Hands Free (17/24)
26 Apr five's blog | Email this page | 127 reads
The long-running crime drama continues its 14th
series. This week, prosecutors attempt to convict
dismembering his lover. When the defendant is
acquitted, McCoy digs up new evidence to try
and convict him of the murder of his wife, who
disappeared ten years before.
When a young boy discovers a severed hand in the garbage, Detectives Briscoe and Green are left to pick up the pieces. They recover assorted body parts from rubbish bins around the neighbourhood, but are unable to locate the victim’s head or heart. The ME report suggests the dead man was about 50 years old, suffered from arthritis and walked with a cane – enough information for the detectives to identify him as Roger Barry, a cantankerous former boxer who was loathed by his neighbours.
The cops are especially interested to learn Barry had a deaf girlfriend by the name of Jennifer Shelby, who lived in the apartment opposite. Inspecting her home, they discover a sharp knife with blood residue on the handle. Probing further, they are astonished to learn that the woman is an impostor, and that the real Jennifer Shelby is the wife of a real-estate mogul. They track the fake Jennifer to a nearby art studio and arrest her when she attempts to flee. In the scuffle, the suspect’s wig falls off and she is revealed to be a man.
It emerges that the man posing as deaf Jennifer Shelby is in fact wealthy Eli Madison, equipped with perfect hearing and notorious in New York for having been accused of the murder of his wife, Carolyn, ten years before. “He claimed she just walked out on him one day,” says McCoy. “She’s never been seen since.” Eli never faced charges because of a lack of evidence, and he managed to win a six-year civil case brought against him by his wife’s family.
Since the furore surrounding his wife’s disappearance, Eli has apparently been living as a woman and was involved with Barry. McCoy now hopes to convict him of Barry’s murder, but Branch points out that without the missing body parts, the ME cannot prove his death was murder. “We’ll have to trust the jury to draw the obvious conclusion,” McCoy says.
In court, Eli maintains that Barry died of a heart attack and says that he only resorted to cutting up and disposing of the body because he was afraid that –with his notorious past – the police would instantly assume he killed him. Despite this incredible story, the defence casts enough doubt to win a not-guilty verdict – but McCoy refuses to be beaten. “I’m not done with Eli Madison yet,” he says, vowing to reopen the case of Eli’s wife.

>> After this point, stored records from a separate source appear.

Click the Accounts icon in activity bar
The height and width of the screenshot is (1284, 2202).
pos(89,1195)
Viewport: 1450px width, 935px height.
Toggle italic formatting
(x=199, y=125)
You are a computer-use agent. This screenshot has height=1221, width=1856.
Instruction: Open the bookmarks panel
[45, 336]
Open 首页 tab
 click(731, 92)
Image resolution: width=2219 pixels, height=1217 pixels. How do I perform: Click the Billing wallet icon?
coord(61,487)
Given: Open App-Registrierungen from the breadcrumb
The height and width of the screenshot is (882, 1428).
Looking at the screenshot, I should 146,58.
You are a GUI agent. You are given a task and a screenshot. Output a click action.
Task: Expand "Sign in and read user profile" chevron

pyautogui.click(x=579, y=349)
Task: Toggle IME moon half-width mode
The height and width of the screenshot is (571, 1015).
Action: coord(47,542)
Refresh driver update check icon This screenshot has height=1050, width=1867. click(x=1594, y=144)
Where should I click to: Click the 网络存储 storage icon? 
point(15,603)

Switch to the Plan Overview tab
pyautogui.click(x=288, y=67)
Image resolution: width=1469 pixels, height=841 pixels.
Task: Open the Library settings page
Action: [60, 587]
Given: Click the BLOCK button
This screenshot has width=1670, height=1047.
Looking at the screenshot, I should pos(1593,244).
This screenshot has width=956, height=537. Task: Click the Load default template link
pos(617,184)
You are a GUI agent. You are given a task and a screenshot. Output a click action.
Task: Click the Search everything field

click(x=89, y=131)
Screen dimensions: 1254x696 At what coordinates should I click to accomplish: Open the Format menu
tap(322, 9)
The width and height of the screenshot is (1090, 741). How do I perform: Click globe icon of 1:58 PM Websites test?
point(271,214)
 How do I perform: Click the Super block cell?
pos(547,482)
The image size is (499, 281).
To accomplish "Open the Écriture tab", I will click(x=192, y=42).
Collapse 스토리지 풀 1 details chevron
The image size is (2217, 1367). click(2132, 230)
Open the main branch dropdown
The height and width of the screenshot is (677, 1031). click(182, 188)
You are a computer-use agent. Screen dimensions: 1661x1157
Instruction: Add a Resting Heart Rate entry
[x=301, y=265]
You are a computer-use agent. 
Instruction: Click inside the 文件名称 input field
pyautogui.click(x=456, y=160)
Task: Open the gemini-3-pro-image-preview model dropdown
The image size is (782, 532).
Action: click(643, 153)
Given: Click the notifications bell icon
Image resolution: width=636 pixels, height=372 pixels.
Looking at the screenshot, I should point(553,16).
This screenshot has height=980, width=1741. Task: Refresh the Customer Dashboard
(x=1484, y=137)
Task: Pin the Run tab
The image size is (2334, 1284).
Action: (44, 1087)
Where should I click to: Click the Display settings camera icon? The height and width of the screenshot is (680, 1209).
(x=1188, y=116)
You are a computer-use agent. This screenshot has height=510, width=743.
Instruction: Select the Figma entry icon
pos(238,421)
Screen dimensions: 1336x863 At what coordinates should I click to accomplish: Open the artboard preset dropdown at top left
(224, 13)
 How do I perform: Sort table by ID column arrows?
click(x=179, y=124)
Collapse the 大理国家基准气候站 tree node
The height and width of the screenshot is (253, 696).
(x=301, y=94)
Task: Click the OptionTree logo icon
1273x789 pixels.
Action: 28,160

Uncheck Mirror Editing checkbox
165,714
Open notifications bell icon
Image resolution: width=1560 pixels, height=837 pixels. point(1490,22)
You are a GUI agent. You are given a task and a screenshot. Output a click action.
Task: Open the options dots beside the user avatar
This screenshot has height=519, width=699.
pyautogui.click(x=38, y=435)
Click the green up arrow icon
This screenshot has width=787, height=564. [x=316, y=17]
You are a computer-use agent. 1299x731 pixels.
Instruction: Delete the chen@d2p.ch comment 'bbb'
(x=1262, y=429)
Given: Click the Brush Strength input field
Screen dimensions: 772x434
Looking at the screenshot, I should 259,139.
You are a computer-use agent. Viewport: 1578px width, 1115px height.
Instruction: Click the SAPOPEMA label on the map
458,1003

Southerlyn conducts a little detective work and soon becomes interested in the accidental death of Eli’s friend, Dwayne Evans – the only person who could provide Eli with an alibi for the time of his wife’s disappearance. Evans was found dead in New Mexico shortly before he was due to testify in Eli’s civil case, and Southerlyn thinks Eli could be involved. “Why would he kill his alibi witness?” McCoy asks.
Southerlyn provides the answer when she reveals that Evans was a neurotic, deeply unstable character who was capable of changing his story at any time. “Maybe Eli was worried about how he’d hold up in the civil trial,” she says. Southerlyn is able to bolster her theory when she learns that Eli travelled to New Mexico as ‘Jennifer Shelby’ days before Evans died. All the evidence suggests that Eli did indeed kill his friend, but will it be enough to convince a jury that he also murdered his wife? And can McCoy achieve the rare feat of winning a homicide case where there is no body?